When Herbert Hoover was elected president in 1928, he predicted poverty would be eliminated in the United States. Coming at the end of a decade where millionaires were made overnight, his forecast may have seemed logical at the time. The stock market was making many Americans very wealthy.
Between 1925 and 1929, the value of the stock market increased from $27 billion to $87 billion. That increase more than tripled the value of portfolios for the average stockholder. In fact, a wealthy financier, John J. Raskob, wrote in a magazine article that Americans should invest $15 a month in the stock market. Doing so would generate $80,000 over a 20-year period, Raskob wrote.
The rapid expansion can be attributed to the chancy convention of buying stocks on margin. Buying on margin is where an investor borrows money to buy a greater amount of stock. In some cases, investors could borrow up to 75 percent of the purchase price. Stockbrokers and banks financed the speculators.
The borrower often paid 20 percent interest on the loan because they were certain the risk would pay off. Lenders were also so confident in the market that speculation transactions became routine. However, the Federal Reserve Board frowned on the practice, issuing a warning against it.
In the end, the Federal Reserve's fears were right. The market crash of 1929 caused investors to lose $16 billion in the month of October alone. On October 24, 1929, investors began selling stocks when they couldn't make the margin calls. The biggest single-day loss came on Black Tuesday – October 29, 1929. Between $8 and $9 billion was lost during the Great Crash. By November 17, more than $30 billion was gone.
How Does the Stock Market Work?
The stock market is a complicated endeavor, and the history of the stock market is something to consider when studying the stock market during the Great Depression. Basically, the stock market works on investor confidence. If investors believe stock to be a good value, they pay more for a share, and the value of the stock rises.
If investors believe the value of a stock will fall, they must sell it at a lower price. But, if all investors sell their shares simultaneously and no stocks are bought, the market value shrinks. This is precisely what caused the stock market to crash in 1929.
Help From the Rich
To offset the number of stocks being sold, wealthy investors tried to stop the Great Crash of 1929 by buying up large amounts of stock. When the stocks began to be sold in great numbers on the afternoon of October 24, 1929, weather financiers pooled their resources to try and stop the fall.
Their efforts were not successful, and by October 29, 16 million shares had been sold for smaller and smaller values as the day progressed. Some stocks couldn't be given away at any price. The stock market crisis intensified quickly, and panic had ensued by the day's end. By the end of 1929, the value of the stock market had decreased by half. Many of the nation's investing class lost everything in the great stock market crash.

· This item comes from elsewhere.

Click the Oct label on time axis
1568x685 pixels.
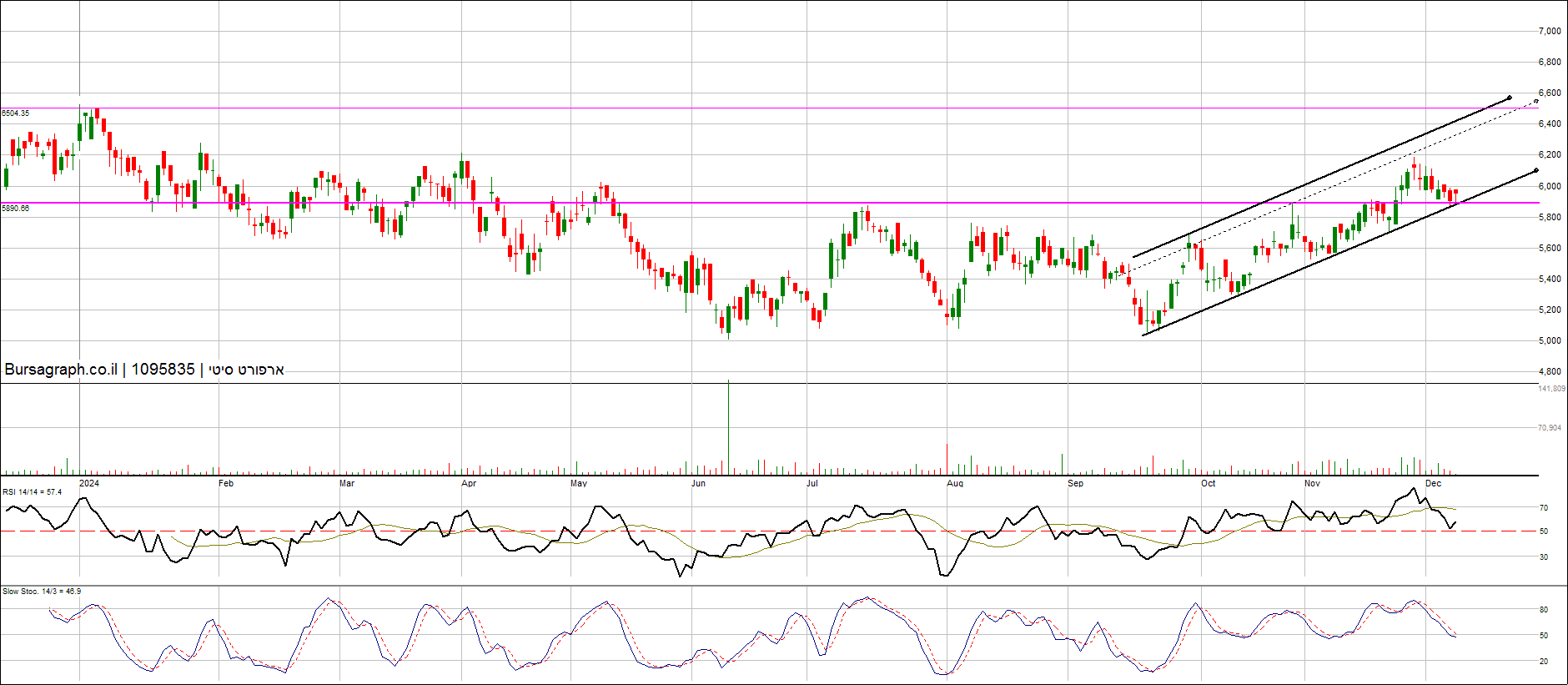point(1208,483)
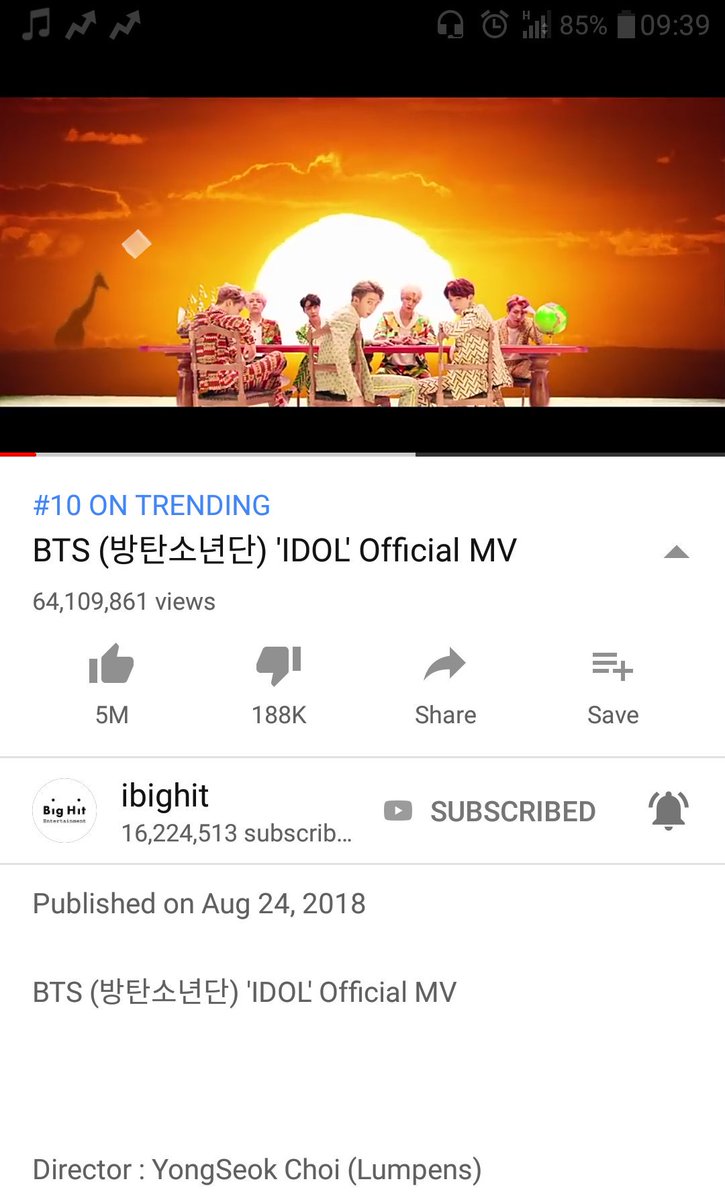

Unfortunately, many were devastated and took drastic measures that affected their family.
The Stock Market Crash of 1929 devastated many individuals and families. As terrible as that was, it is a reminder that we should not put all of our hope in a nation's economy or its leadership but be thankful for many of the things that actually matter, such as family, friends, and our lives.
Those who passed away suddenly took place because their lives and money had become the most important part of their life, and when it was suddenly taken away, they did not know how to cope with it.
The crash and President Hoover's response to it would set the stage for change in the form of Franklin D. Roosevelt.